I looked back toward the street, just in time to see Reed Collins peer in through the window. After seeing nothing but empty tables, he walked on.

“You want something, lady?” Mr. Culinary Arts asked.

“Could I use your rest room?”

“Look, we’re closed.”

I reached into my jeans and pulled out a buck. “Could I use your rest room?” I asked again.

He looked skeptical. “A lousy buck?”

“Even pay toilets used to only cost a nickel,” I said.

He took a long drag on the cigarette. “So did a candy bar. Stop or you’ll make me cry.”

After glancing back at the window, I pulled out a second dollar. He snatched the bills from my fingers and said, “Make yourself at home.”

The bathroom was past the kitchen, and judging from the sweltering heat in the tiny room, the ovens were on the other side of one wall. I flipped on the light switch, which also turned on a fan that sounded like a tank battalion crossing a metal bridge but did nothing to cool the room. The switch also apparently signaled an air freshener dispenser to have multiple orgasms — it found its release again and again. The toilet and sink were rust stained, the floor was sticky, and toilet paper seemed to be on a BYO roll basis.

Thank God I didn’t have to go.

Trying not to touch
anything,
I waited. I started wondering if I was going to end up with some disease late in life, an illness that would be traced back to overexposure to that air freshener. The scent must have been named “Yes, Bears Do.”

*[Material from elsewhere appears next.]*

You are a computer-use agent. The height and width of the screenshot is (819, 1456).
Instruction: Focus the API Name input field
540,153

When I couldn’t take it any longer, I stepped out.

“He turned right at the corner,” the cook said.

“Who?”

He crossed his arms and leaned against the wall. “The cop you’re avoiding. Plainclothes guy.”

“He came in here?”

“No. Like I said, went around the corner to the right.”

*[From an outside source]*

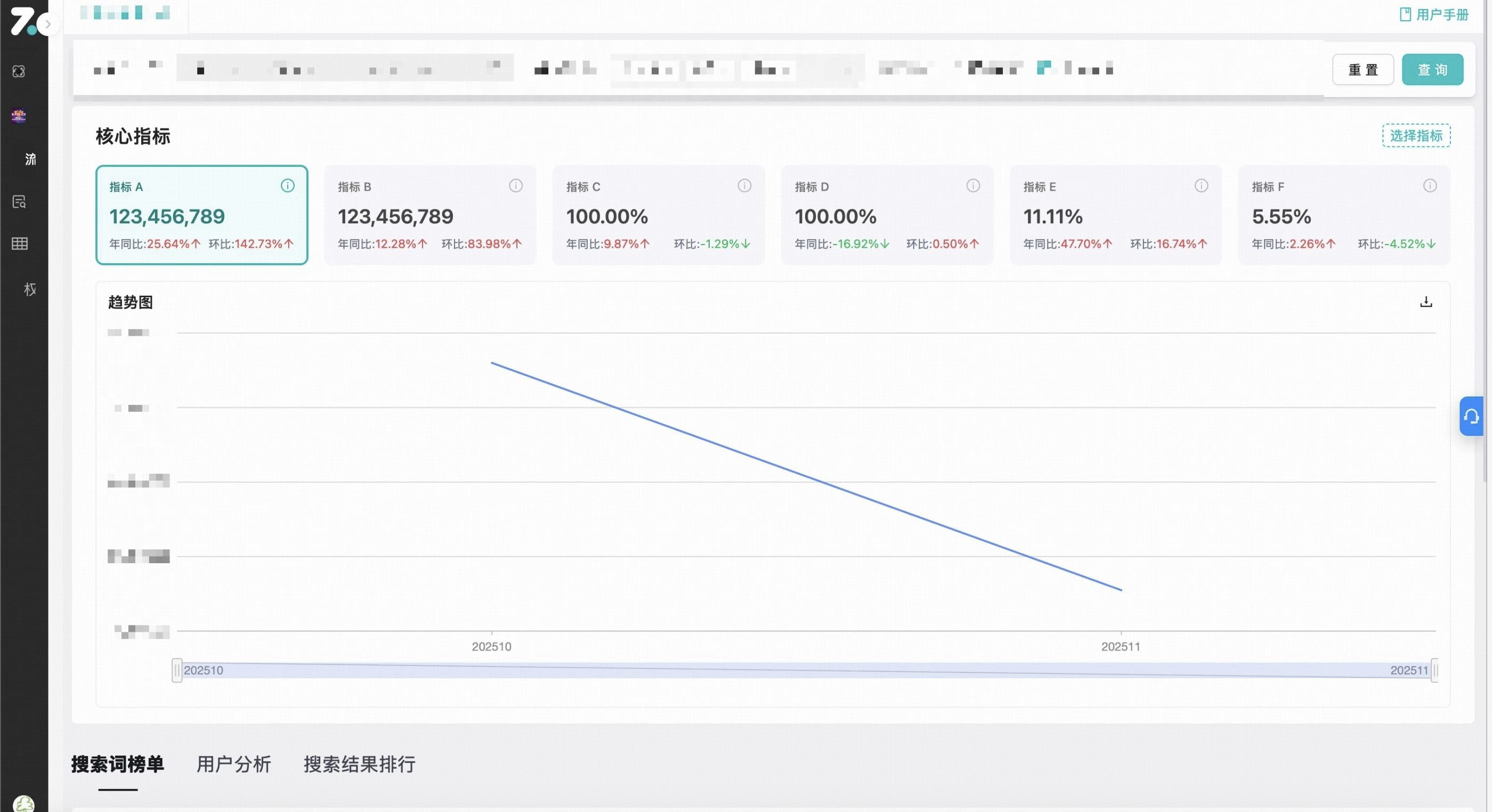This screenshot has width=1492, height=812.
Task: Click the 查询 button
Action: point(1432,69)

“How could you tell he was a cop?” I asked.

“Folsom, class of 1989. Fully rehabilitated, of course.”

“Of course,” I said. “What makes you so sure I’m avoiding a cop?”

He started laughing and pulled the two dollars back out of his pocket. He handed them to me and said, “Sister, you earned it,” as he walked back into the kitchen.

As I started toward the front door, I heard him say, “Hey!”